Christmas this year was so nice! I enjoy my parents' house, but this year everything felt so warm and cuddly - flannel pyjamas, fireplace, proper tree, presents I got to open and keep instead of sending back in the suitcase with Mom and Dad. I hope everyone else had pleasant holidays.

What has been most interesting about returning to the US after 16 months is the reverse culture shock. It's not debilitating, but over and over again I find myself feeling just a little muddled or amazed, much to the amusement of whichever present friend or family member. For example:

Portions are huge. Like, I have a stomach ache every time I eat anything, because portions are unbelievable. When I've eaten out with my family, plate sizes are out of control. Walking into a gas station convenience store for the first time, I walked up and down every aisle marveling at the array of snack options, then stood in front of the sodas and waters shouting at my mother, "But everything is so BIG!"

Everyone speaks English here. Like, English that I can understand, with slang that I understand. I have now picked up so many new British slang words and weird verbal pauses and foreigner's syntax that I now sound like the weird one.

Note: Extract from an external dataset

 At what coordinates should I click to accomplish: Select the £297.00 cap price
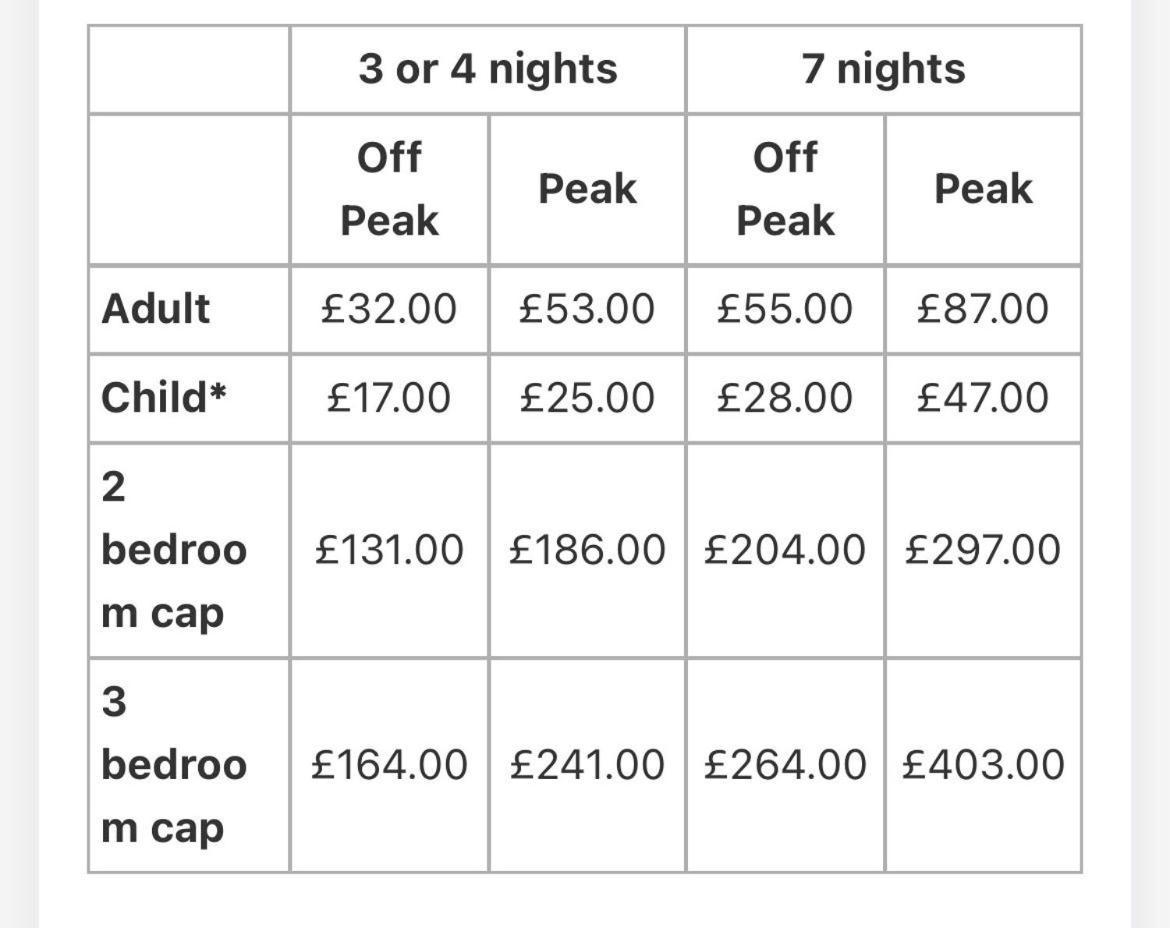983,551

Food tastes funny. I'm nearly over it now, but I swear I can taste the artificial sweetners, preservatives, flavors, and chemicals. It's in chocolate. Canned vegetables. Cheese. Taco Bell. I can't explain - it just tastes funny.

Byebye, Thailand
It takes FOREVER to get anywhere. I live in a subdivision a mile from the interstate and five miles from the nearest town (population: 5,000). There are no bike lanes. No public transportation options. No people on the street. No traffic noise, or neighbor noise, or any kind of noise, for that matter. It's both calming and eerie.

Where are all the people? I have so much space here, it confuses me. And all the comforts of the modern world, right at my fingertips. After I unpacked, I realized I have more clothing options, three sets of tweezers, more than two towels, a pile of DVDs that would take a week to watch.


I get excited because all the channels on TV are in English! Tragically, there is still nothing to watch!


Everything is so dang expensive! I spent $15 on a diet coke and a salad in the Chicago suburbs! I keep calculating things in my head: if I was eating out in Bangkok, it would be $5. If I was getting a manicure in Ko Samui, it would be $5. If I was getting a beer at the Family Mart outside my old apartment building, it would be $1.50. Ridiculous.



No more of these things outside shopping malls.
When doing activities with my friends and family, I continually imagine what I would be doing if in London or Bangkok, and although I am enjoying my US-based activities, I miss being abroad. New Year's US: dancing with the girls at a "classy" northern Illinois restaurant/party hall. New Year's London: drinking champagne on the street at Trafalgar Square with newly-met friends on the street. Saturday night US: drinking a beer with friends in a terrifying townie bar that poses as upscale. Saturday night Bangkok: jumping up and down to LMFAO at the RCA club, while the Europeans drank outside and the Thais sipped their drinks and stared at the idiot Americans making fools of themselves dancing. It's all relative, I suppose.

Driving, surprisingly, has been easy to adjust to, and although I still get confused what side of the road the oncoming traffic is coming from, I have not yet turned onto the wrong side of the road. I am, however, frustrated with the fact that I have to drive and can't hop on public transport and open a book.

And lastly, everyone laughs when I say it's cold, because it's been unseasonably warm for an Illinois winter. I came home with a tan - that's gone now. During after Christmas shopping, I keep going for the summer clothes because I'm so trained to, showing them to my mother with my teeth chattering. 


How is it that I often felt so American when abroad, but as soon as I get back to my country of origin, I feel like such an outsider? I had to have my friends explain the Kardashian saga to me yesterday, and all I could think about was how much more interesting the political and economic drama in Bangkok and the EU were. What has happened to me?!?